### DATA EXTRACTS ###

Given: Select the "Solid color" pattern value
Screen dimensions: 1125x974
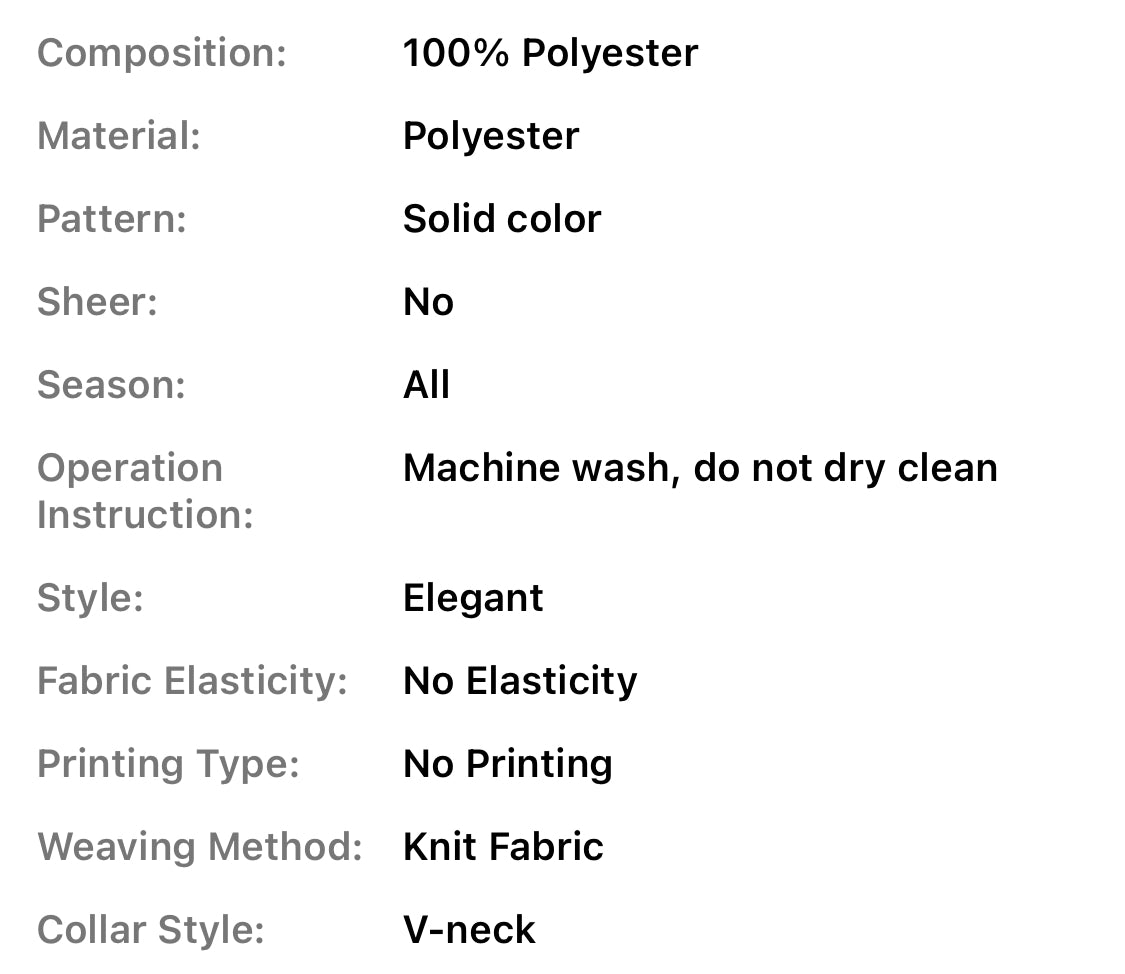Looking at the screenshot, I should [x=502, y=219].
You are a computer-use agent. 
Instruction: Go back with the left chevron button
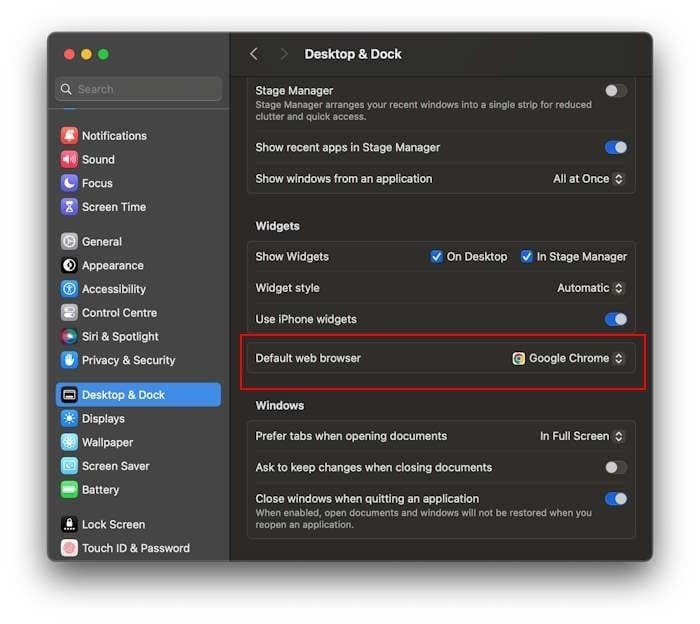[254, 54]
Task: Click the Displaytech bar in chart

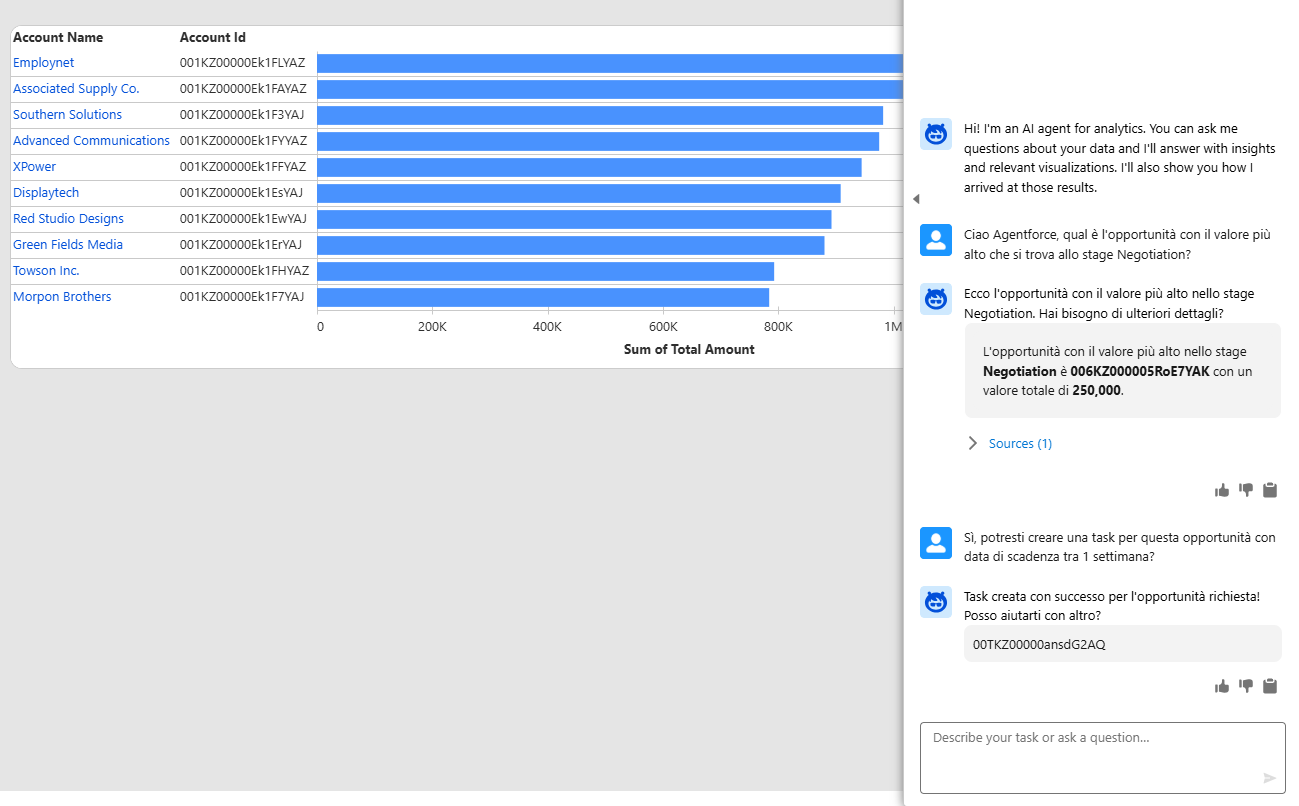Action: [x=578, y=193]
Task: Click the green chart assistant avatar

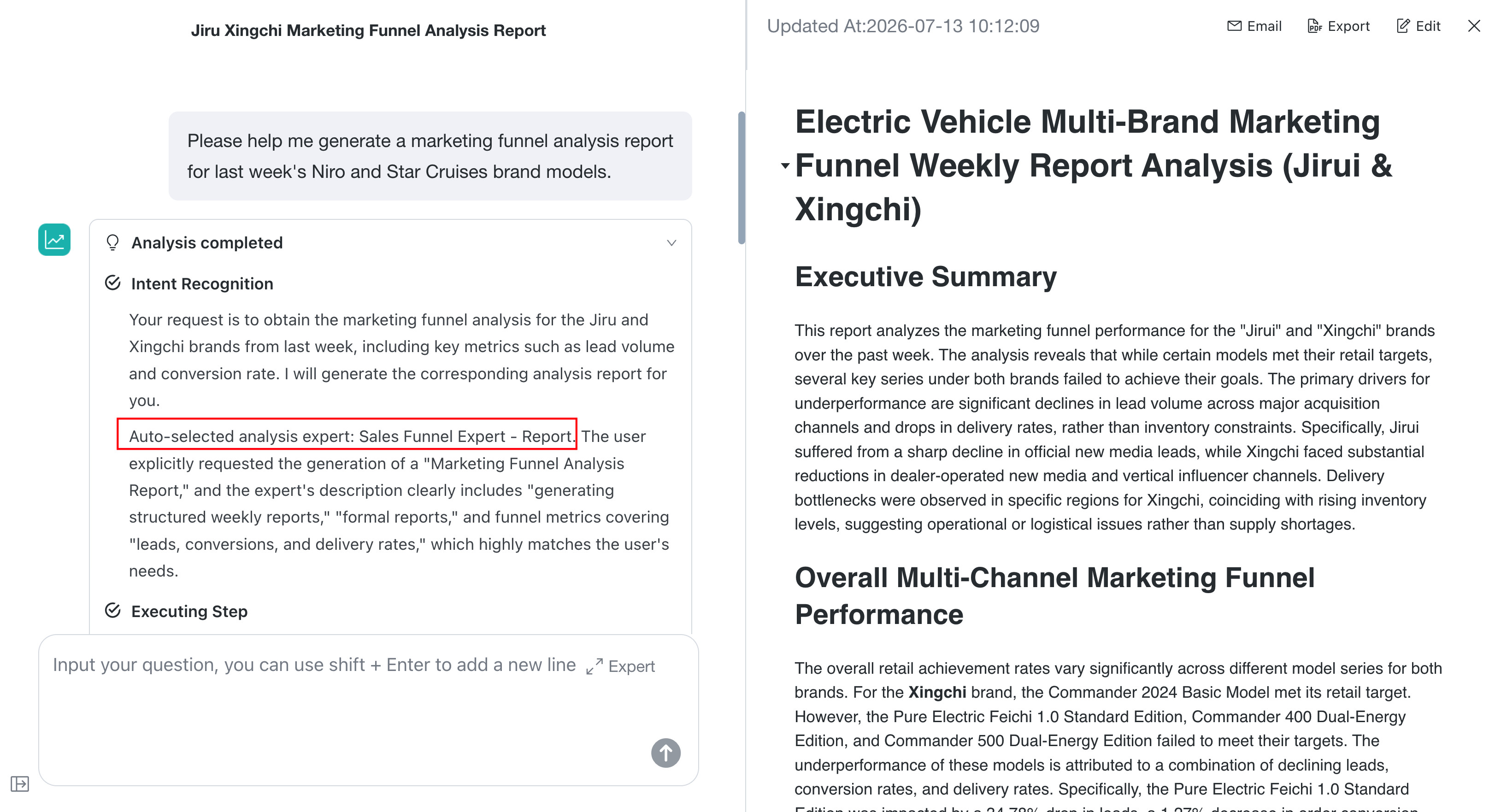Action: tap(54, 240)
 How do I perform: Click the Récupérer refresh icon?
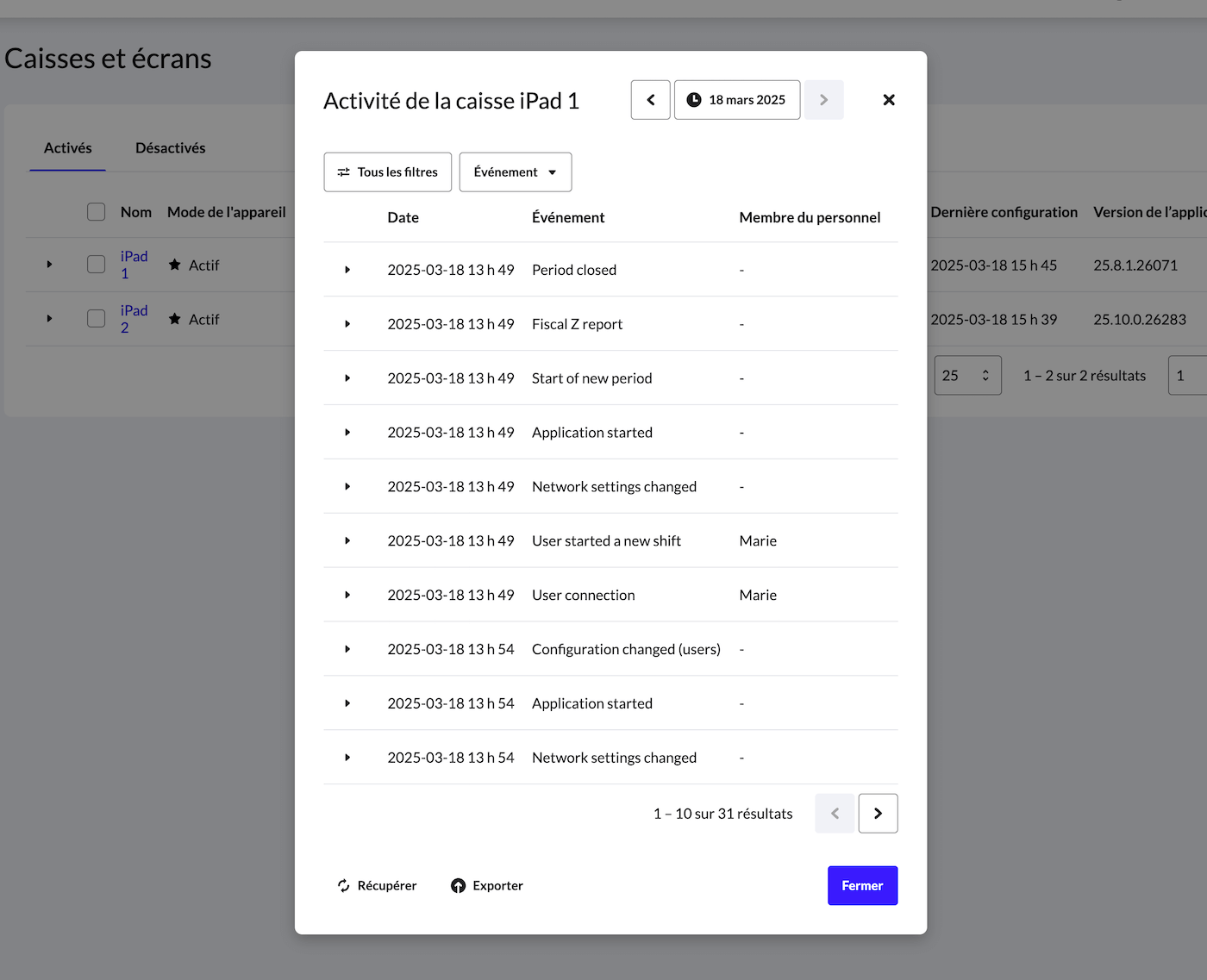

###

[WHAT THE TASK REQUIRES]: Each line of the data above is to be output exactly; the pictures are not to appear.

[SOLVED EXERCISE]:
Given: Select the "Solid color" pattern value
Screen dimensions: 1125x974
Looking at the screenshot, I should [x=502, y=219].
You are a computer-use agent. 
Instruction: Go back with the left chevron button
[254, 54]
Task: Click the Displaytech bar in chart

Action: [x=578, y=193]
Task: Click the green chart assistant avatar

Action: tap(54, 240)
 How do I perform: Click the Récupérer refresh icon?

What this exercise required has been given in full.